Mon Jan 7, 2013, 12:43 AM
proud2BlibKansan (96,793 posts)
Rick Perry Versus the School Children of Texas
The conservatives of the Texas legislature are about to try again to fool the state's taxpayers into funding private schools with a voucher program. The Republican argument, which falls apart under scrutiny, has been that no child should be condemned to attend a failing public school. No conservative wants to talk about why the public school system might be troubled, however, nor do they contemplate the even greater long-term damages to be wrought by school choice.
All of this present and future harm belongs at the feet of shortsighted conservative politicians. As Governor Rick Perry was preparing to run for the GOP presidential nomination, he pushed the legislature to approve a $5.4 billion budget cut in Texas education. His transparent goal was political, and simply to build upon a no tax reputation, which, unsurprisingly, came at the expense of school children. The consequences of such a funding reduction were easily predicted. According to the Texas Higher Education Coordinating Board, Perry's money slashing occurred just as an additional 84,000 new students were entering Texas' public school system. School districts around the state were forced to reduce their operational expenses and had to fire 11,487 teachers and eliminate 15,000 staff positions.
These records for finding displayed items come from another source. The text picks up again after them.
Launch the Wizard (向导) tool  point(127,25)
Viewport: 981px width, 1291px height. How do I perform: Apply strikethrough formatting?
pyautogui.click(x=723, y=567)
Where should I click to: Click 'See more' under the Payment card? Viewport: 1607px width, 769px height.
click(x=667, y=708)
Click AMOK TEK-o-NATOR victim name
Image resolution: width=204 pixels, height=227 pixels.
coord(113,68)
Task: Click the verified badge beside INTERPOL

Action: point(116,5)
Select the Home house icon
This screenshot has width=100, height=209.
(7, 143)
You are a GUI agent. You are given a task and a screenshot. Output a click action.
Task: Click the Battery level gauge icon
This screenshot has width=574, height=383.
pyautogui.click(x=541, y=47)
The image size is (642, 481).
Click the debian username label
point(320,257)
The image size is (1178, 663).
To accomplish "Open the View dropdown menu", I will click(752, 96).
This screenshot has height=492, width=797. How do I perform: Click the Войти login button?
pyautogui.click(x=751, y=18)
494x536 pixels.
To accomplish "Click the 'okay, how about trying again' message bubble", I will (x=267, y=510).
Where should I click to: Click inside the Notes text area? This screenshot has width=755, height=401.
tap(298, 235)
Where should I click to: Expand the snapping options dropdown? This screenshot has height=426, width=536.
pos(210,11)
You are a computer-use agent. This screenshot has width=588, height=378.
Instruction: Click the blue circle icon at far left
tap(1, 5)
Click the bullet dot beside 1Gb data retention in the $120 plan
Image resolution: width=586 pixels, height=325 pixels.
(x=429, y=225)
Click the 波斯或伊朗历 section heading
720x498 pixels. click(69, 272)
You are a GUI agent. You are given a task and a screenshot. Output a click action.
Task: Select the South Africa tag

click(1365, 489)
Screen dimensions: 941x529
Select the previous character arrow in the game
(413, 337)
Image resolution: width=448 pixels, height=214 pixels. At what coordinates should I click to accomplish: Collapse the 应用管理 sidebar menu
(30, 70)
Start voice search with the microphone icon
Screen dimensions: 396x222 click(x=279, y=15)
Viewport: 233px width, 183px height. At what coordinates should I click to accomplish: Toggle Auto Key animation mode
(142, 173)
The impact of this civic disaster might have been mitigated if Perry had urged the legislature to tap into the estimated $6 billion in the state's Rainy Day Fund. Instead, he continued with his fatuous contention that Texas needs to leave that money untouched in case of a natural disaster. The questions might easily be asked, "If it's not raining when we have to take $5.4 billion away from the education of our children, when in the hell is it raining? Do animals have to be walking in pairs?" The Rainy Day Fund, incidentally, was created by the Texas legislature to be a revenue source to help public education during difficult economic times. Natural disasters were not mentioned in the legislation.
The natural disaster claim by Perry is patently false, regardless. The federal government funds most natural disaster assistance and before the Rainy Day Fund can be used in such a fashion both the Texas House and Senate would need to approve with a two-thirds majority, which is wildly improbable for almost any issue. In any case, Perry didn't even ask them to consider the move after the Bastrop wildfires but he hid behind the natural disaster explanation.